In his book, Small is Beautiful, E. F. Schumacher talks a lot of the ethics of work. He notices that there is a difference between working, and 'toiling.' A lot of time, modern economics relies on the idea of toil. We work hard, we need to be efficient! We need to work for the sake of work. In other words, work is toil.
He instead talks about a concept called 'Buddhist Econmics.' Buddhists look for meaning in what they do, so that the value of work is not lost on the human being, and the human spirit. Humanity was meant to work towards activities that express themeslves and their creativity. The economic outcome is that there is no way to 'limit' our work. All we can talk about is expanding, which clashes with the idea of actually thriving:
"The way in which we experience and interpret the world obviously depends very much indeed on the kind of ideas that fill our minds. If they are mainly small, weak, superficial, and incoherent, life will appear insipid, uninteresting, petty, and chaotic. "
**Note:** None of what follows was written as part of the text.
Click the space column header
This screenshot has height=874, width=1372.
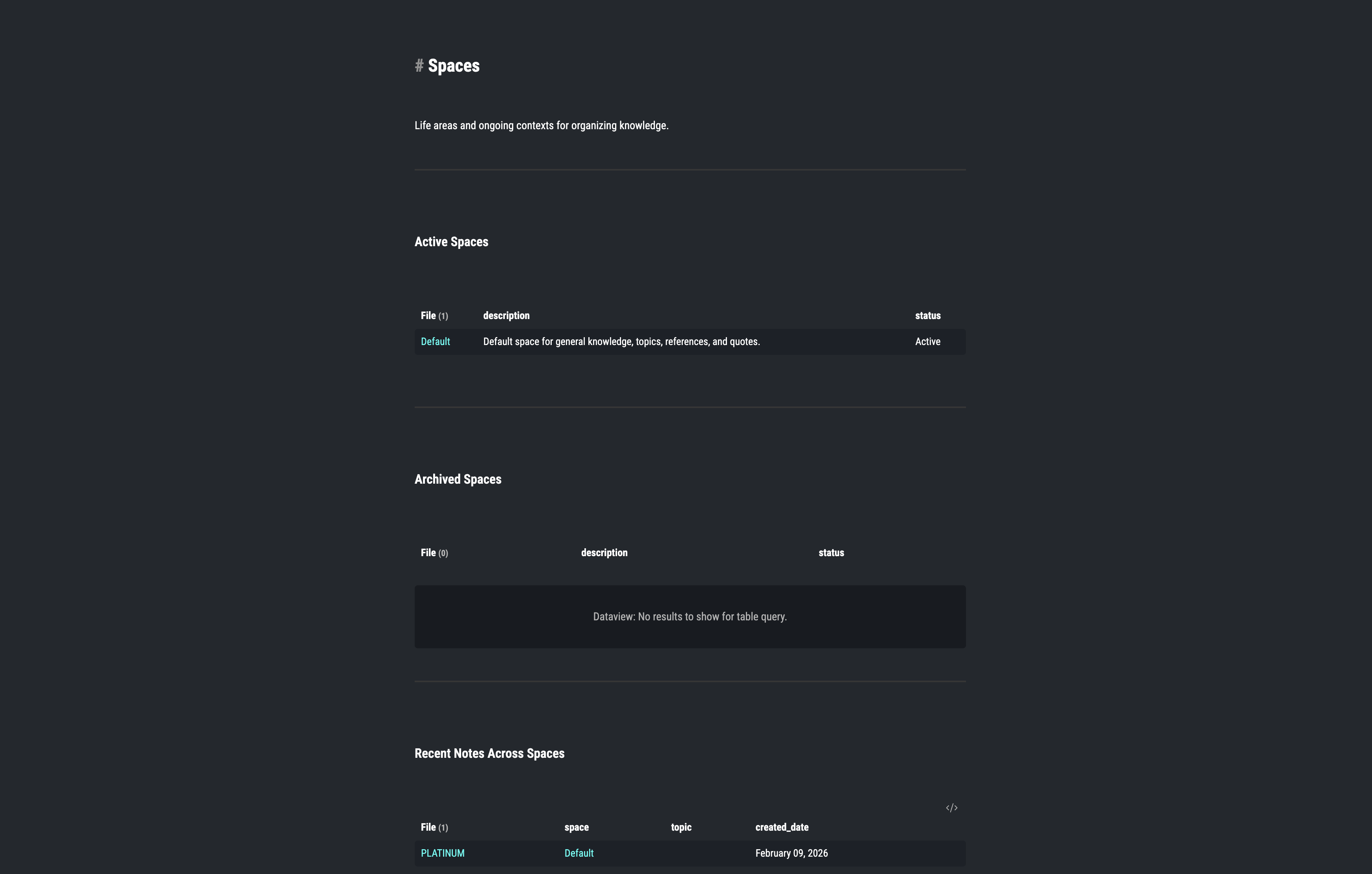click(577, 827)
I have been thinking a lot about the kind of work that fills my mind lately. It used to be that I took work that made me feel like I was working to provide something I didn't want to provide, and being someone, sometimes that I didn't want to be. I often left a job shortly after that. There's nothing as nice as financial stability...but there's also nothing quite like taking your own path in life. (And those two needn't be mutually exclusive.)
In the future, consider what work makes you happy? What work is a form of toiling? How can you cut back on toiling, to make room for creativity in your work? What projects make you happy? Which ones cause you stress with no benefit?
I am trying to work now for the sake of working well, and being creative. We'll see how far I get.